Based work on TDS on postgrex. A message is a collection of packets with headers and fragments of payload. The payload is then reconstructed once all the packets are received. Elixr-style pattern matching enables dispatch that makes writing this sort of parser code very simple.

Integrated the Tds library with ecto, which looks like an EDSL for generating SQL queries.

How to create more Elixr developers?

Conclusion: Find the right tool for the job.

Question: How long did it take to do this?
Answer: Team of 2-3 developers working for 2-3 months, including ecto integration.

Haskell in production, a survey

Christian Marie

Various ways to pitch Haskell to your employer.

Concern 1: Teaching it to existing developers will be hard, and if all the Haskell developers leave, nobody will be able to maintain the system.

Rebuttal 1: Don’t hire slow learners. Maintainability if people leave is a concern, but it’s a concern for all langauges. Type’s help but putting static info about behavior into the code.

Cabal’s sort of busted, use stackage with stack.

Writing nagios checks in Haskell is possible!

If you want to bring Haskell to your company,t hink about how you’ll do things, and why your business will benefit.

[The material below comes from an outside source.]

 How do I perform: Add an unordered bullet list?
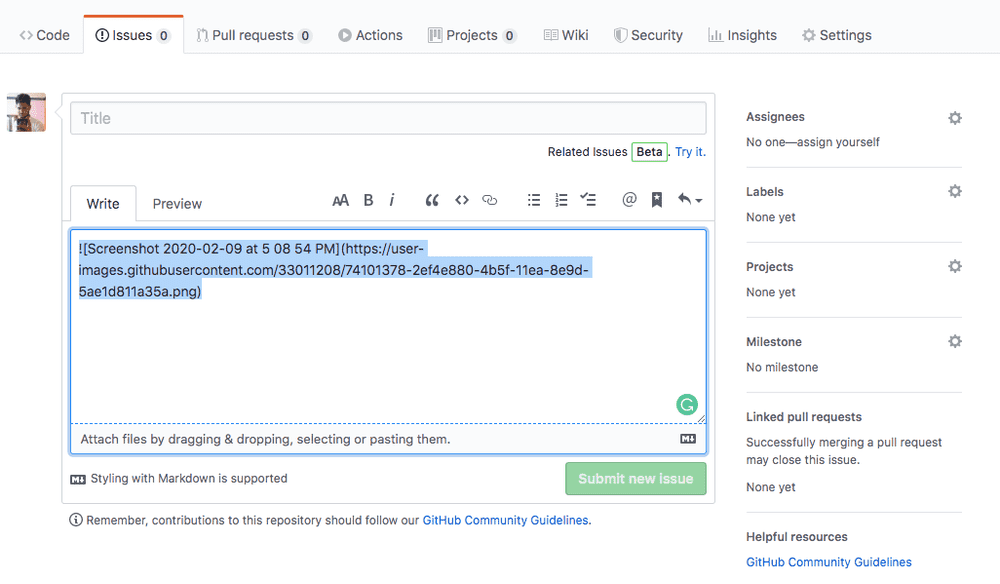534,199
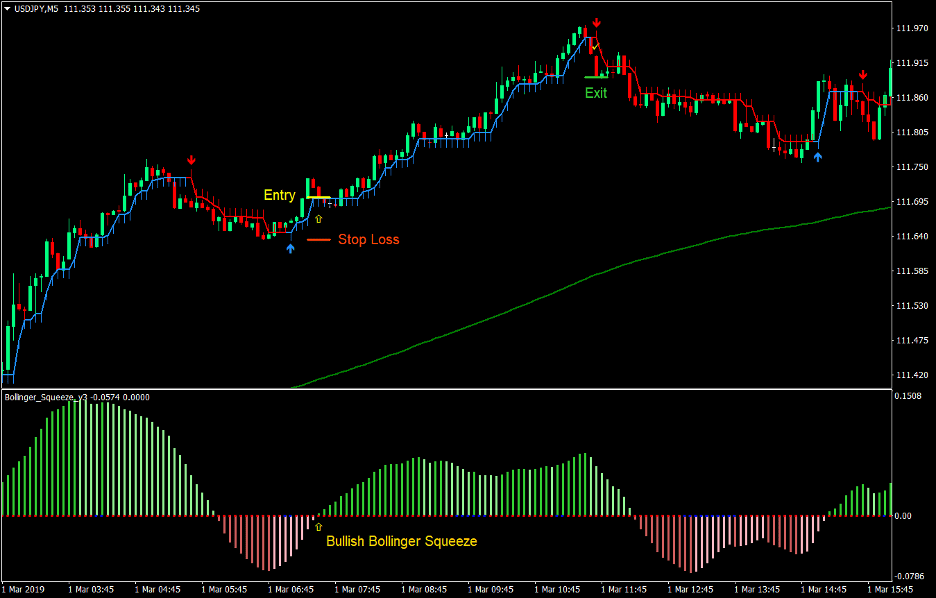
Task: Click the blue buy arrow below the Entry zone
Action: 291,248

Coping with change - data schema migration in Haskell

Adam Gundry

The appraoch to data schema migration relies on two DSLs: one that describes the data model, and one that describes the changelog. As most data model schemas, it’s typed. Here’s an example.

User
  = record
      name :: Username
      admin :: boolean

Username
  = basic string

If you were to add a new record

User
  = record
      name :: Username
      admin :: boolean
      logins :: LoginCount

Username
  = basic string

LoginCount
  = basic integer

You could express the change in the following way:

version "0.2"
changed record User
  field added
    logins :: LoginCount
    default 0
  added LoginCount
    basic integer

Question: Is this autogenerated or written by a programmer?

Answer: In many cases yes, it’s autogenerated, but you also have to option to manually author changelogs as well.

With these in place you can do some analysis about whether, for example, you can get from an older version to the latest version. Futhermore, you can interpret the changelog and produce a migration that you can run on your data. If the changelog language does not support a particular operation you need, there’s a release valve built-in that allows you to run arbitrary Haskell code within an upgrade.

All records in the system are stored with a schema version. So the upgrade process (which the presenter notes is a “Stop the World” upgrade) proceeds as follows:

The result is easy changes are very simple and straightforward, with validation identifying erorrs before they’re executed.